La mairie de Port-Louis et la police ne comptent pas faire exception au sujet de la présence des marchands saisonniers aux abords des mosquées durant la période du Ramadan. Tout comme les marchands de rue, ces derniers ne seront pas autorisés à vendre leurs produits, essentiellement de la nourriture et des gâteaux, près de ces lieux de culte. Toujours dans le cadre de « l’opération nettoyage » de la capitale, la police mènera par ailleurs plusieurs opérations “crack-down” à l’encontre des propriétaires de magasins exposant leurs produits sur la voie publique tandis que les allées du marché de Port-Louis, elles, ont été libérées de toutes obstructions.
Le jeûne musulman débute le mois prochain et, du côté du ministère des Collectivités Locales, l’on ne compte pas autoriser les marchands saisonniers à opérer près des mosquées, indique une source au ministère. Ces derniers sont présents en général surtout entre 15h et 18h et vendent des naans, samoussas, gâteaux piment, katless, tikaa, barfi et autres gulab jamun, entre autres. Même pour la période de Ramadan, les autorités ne comptent pas se montrer flexibles en n’autorisant aucun marchand à obstruer la voie publique et à faire fi des lois concernant les infrastructures. « Il n’est pas question d’obstruer la voie publique. Les structures, tricycles et tentes ne seront pas autorisés. La loi sera appliquée », fait comprendre notre source au ministère.
Des discussions, indique-t-on, ont été enclenchées au niveau des associations religieuses pour faire provision d’espaces dédiés aux alentours des mosquées, comme des emplacements de parking, afin de permettre aux marchands saisonniers d’opérer. Cette décision fait suite à l’ensemble des mesures prises et mises en pratique depuis avril pour décourager le commerce illégal, la majeure partie consistant à déloger les marchands ambulants des rues de Port-Louis et de les recaser dans deux sites dédiés à la gare de l’Immigration et sur la Place Decaen. Après la première phase accomplie le 18 avril dernier, les autorités se sont attaquées à la deuxième phase du plan visant à « nettoyer la ville » de Port-Louis en ciblant les propriétaires de magasins exposant leurs produits sur la voie publique, ou encore qui ont pour habitude d’installer des boîtes, des tables et des tabourets sur le trottoir. Des “notices” ont déjà été servies aux propriétaires de magasins exposant leurs produits sur la voie publique et qui ne respectent pas les règlements. Les autorités sévissent également contre les “late night hawkers” de la capitale avec une opération “crack-down”, qui a déjà commencé rue Desforges, qui sert essentiellement de base d’opération aux marchands de nourriture.

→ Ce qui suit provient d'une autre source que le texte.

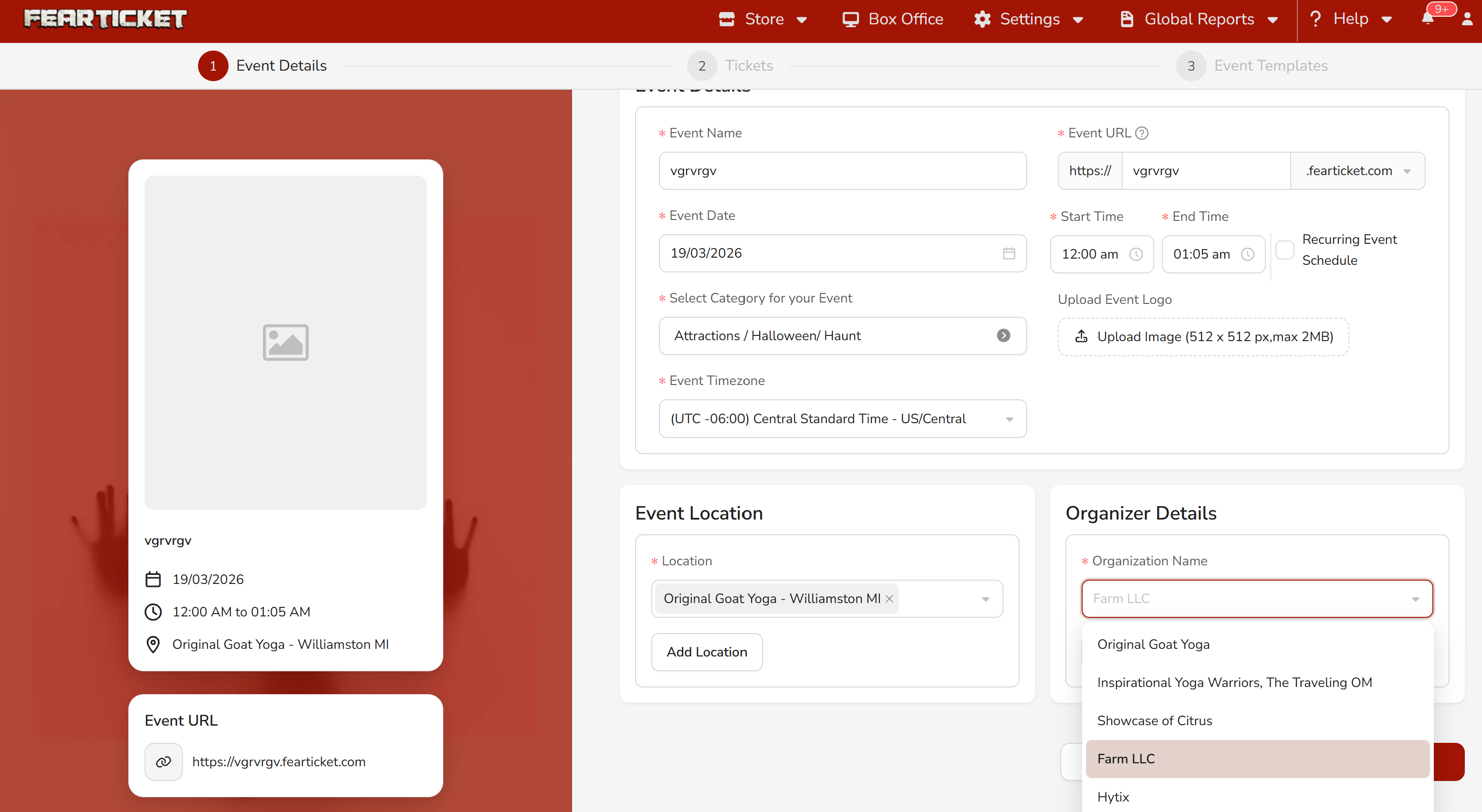This screenshot has width=1482, height=812.
Task: Click the image placeholder in preview card
Action: (285, 342)
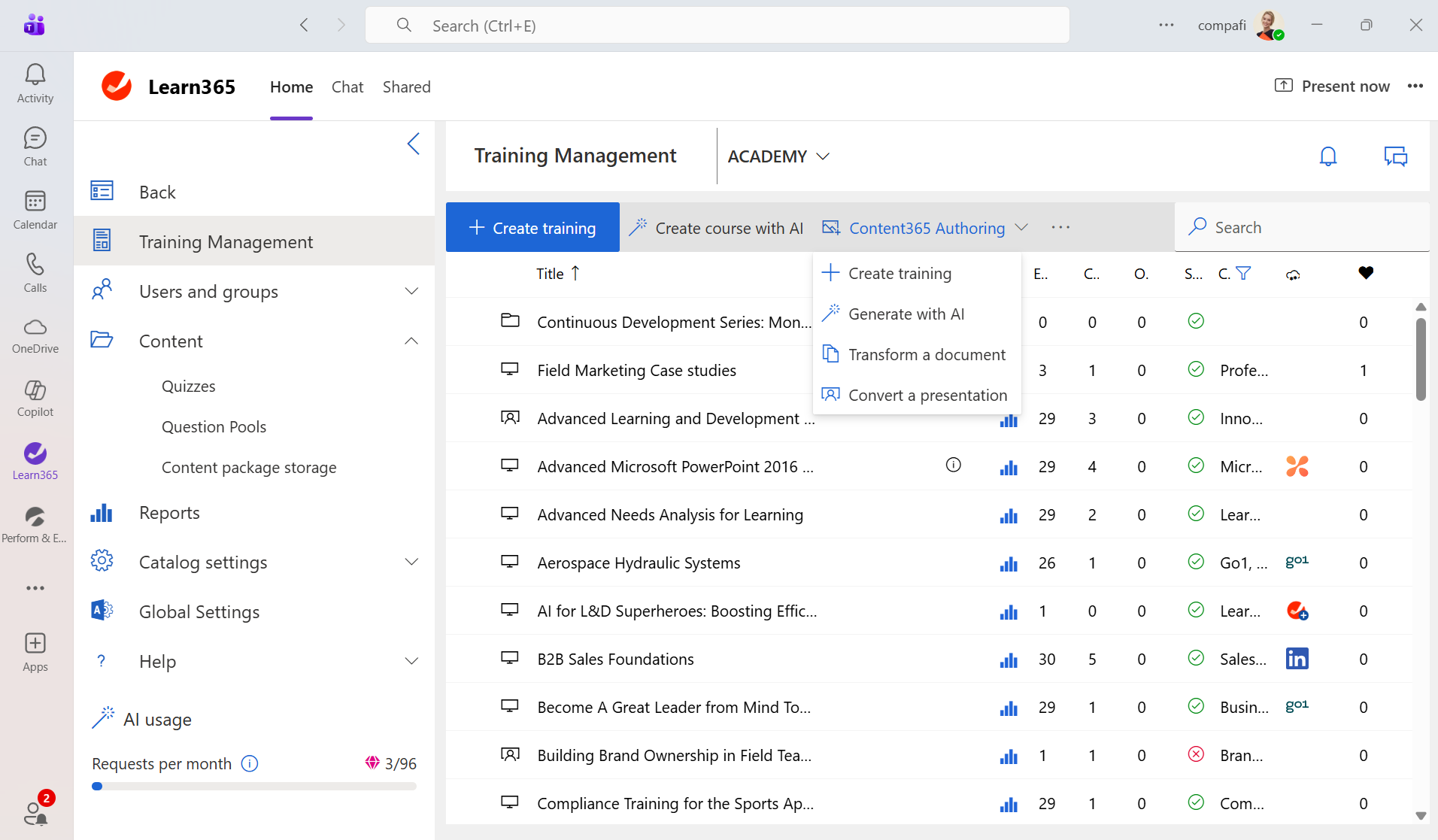Open Content package storage link
The image size is (1438, 840).
[x=248, y=467]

Il nous revient également qu’à compter du 1er juin, la police compte mener, avec la collaboration de l’inspectorat de la municipalité, une opération “crack-down” dans la capitale contre les commerçants et propriétaires de magasins pour enlever les structures qui ont été érigées illégalement. « Dans certains cas, il y a même des magasins qui ont fait souder des barres de fer avec des “mains courantes” en vue d’y accrocher leurs articles. Ces structures seront sciées », explique notre source. Un communiqué de la municipalité de Port-Louis a été émis dans ce sens.
Les autorités se sont par la suite concentrées sur le marché de Port-Louis, où une campagne de sensibilisation a été menée auprès des maraîchers pour leur faire comprendre qu’ils devraient opérer selon les paramètres de leurs étals alloués, et ne pas ainsi placer leurs boîtes et paniers dans les allées centrales, ayant pour effet de restreindre l’espace de circulation du public. En début de semaine, la police et la mairie ont effectué une descente des lieux. Du coup, depuis, l’accès au marché est beaucoup plus fluide, à la grande satisfaction de nombreux clients du marché central.